> [YOUR TASK]
Strip out the pictures and transcribe the records that follow exactly.

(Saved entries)
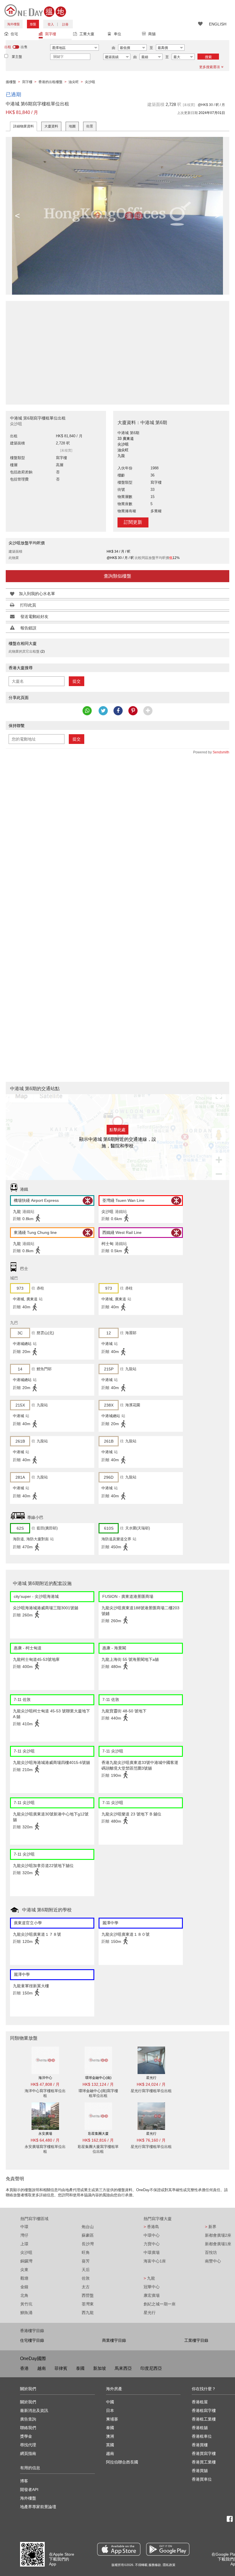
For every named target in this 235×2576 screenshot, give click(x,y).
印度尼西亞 (151, 2368)
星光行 (151, 2078)
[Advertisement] (117, 350)
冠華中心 (152, 2286)
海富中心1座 (155, 2261)
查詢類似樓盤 (117, 576)
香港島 (151, 2226)
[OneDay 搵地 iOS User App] (119, 2549)
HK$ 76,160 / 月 (151, 2140)
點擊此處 (117, 1129)
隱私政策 (169, 2565)
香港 (24, 2368)
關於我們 (28, 2402)
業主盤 (17, 57)
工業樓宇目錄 (196, 2340)
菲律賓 (60, 2368)
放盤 (33, 24)
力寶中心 (152, 2244)
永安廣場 (45, 2134)
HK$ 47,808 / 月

> [SOLUTION]
For every named target in this 235×2576 screenshot, give click(x,y).
印度尼西亞 (151, 2368)
星光行 (151, 2078)
[Advertisement] (117, 350)
冠華中心 (152, 2286)
海富中心1座 (155, 2261)
查詢類似樓盤 (117, 576)
香港島 (151, 2226)
[OneDay 搵地 iOS User App] (119, 2549)
HK$ 76,160 / 月 (151, 2140)
點擊此處 (117, 1129)
隱私政策 (169, 2565)
香港 (24, 2368)
關於我們 (28, 2402)
業主盤 (17, 57)
工業樓宇目錄 (196, 2340)
菲律賓 (60, 2368)
放盤 (33, 24)
力寶中心 (152, 2244)
永安廣場 (45, 2134)
HK$ 47,808 / 月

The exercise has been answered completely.